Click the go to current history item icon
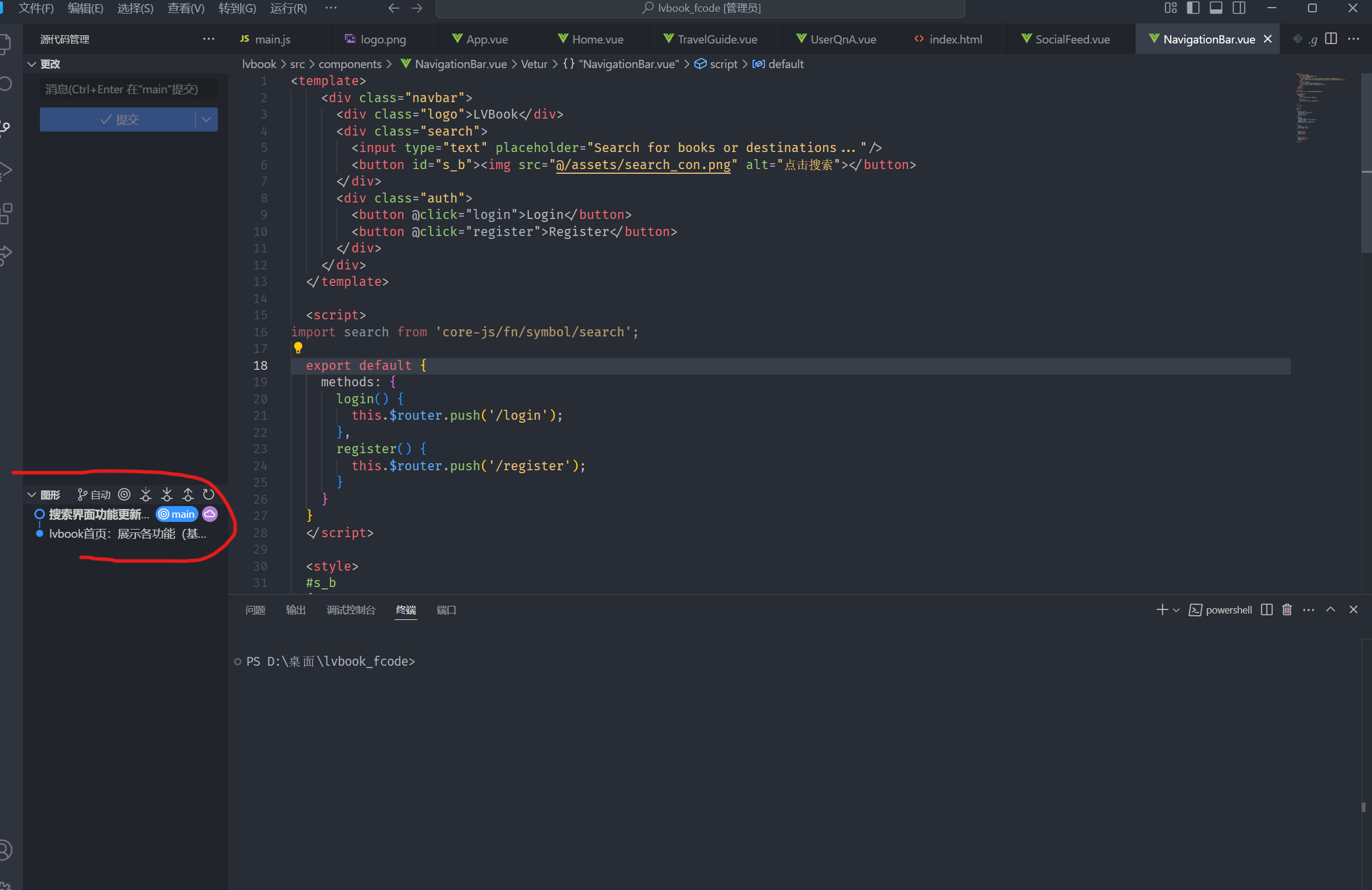Screen dimensions: 1372x890 pyautogui.click(x=124, y=494)
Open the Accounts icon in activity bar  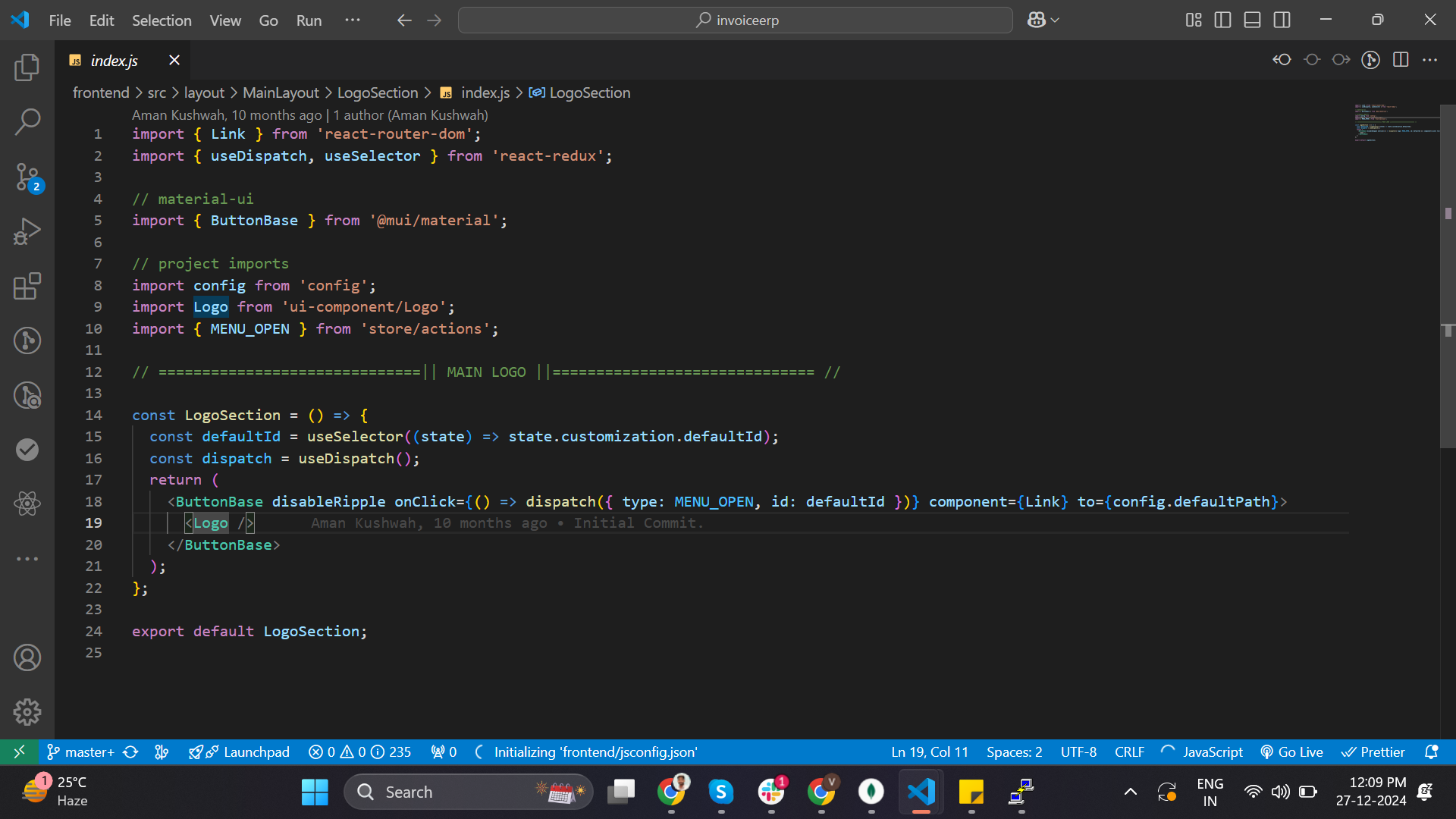27,657
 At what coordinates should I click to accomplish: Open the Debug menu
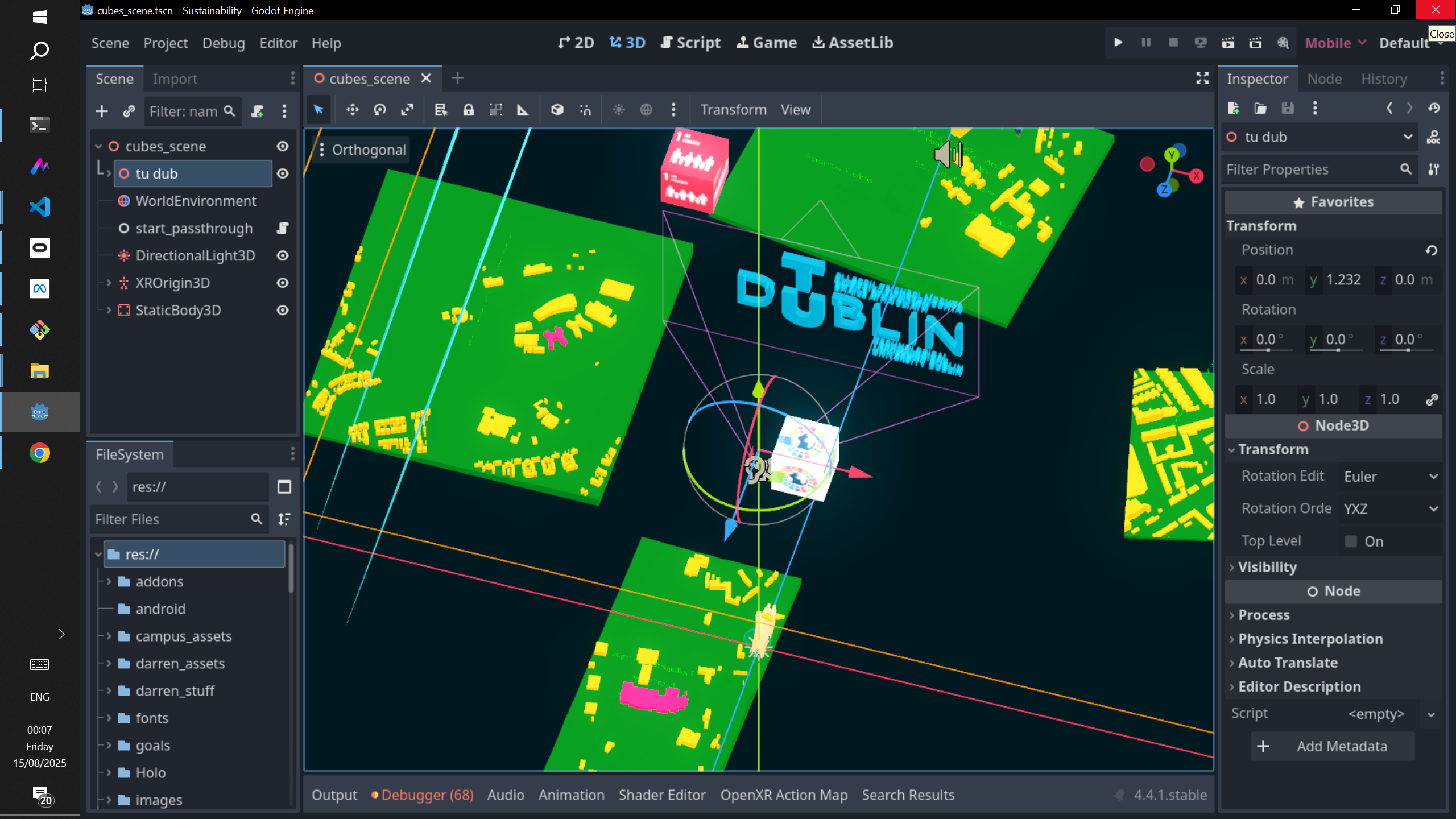pos(224,43)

### Task brief
Nothing but the lines from the line containing "At what coordinates" through the last line of the records above should be written out, exactly and without the pictures.

### Written response
 At what coordinates should I click to accomplish: Open the Debug menu
pos(224,43)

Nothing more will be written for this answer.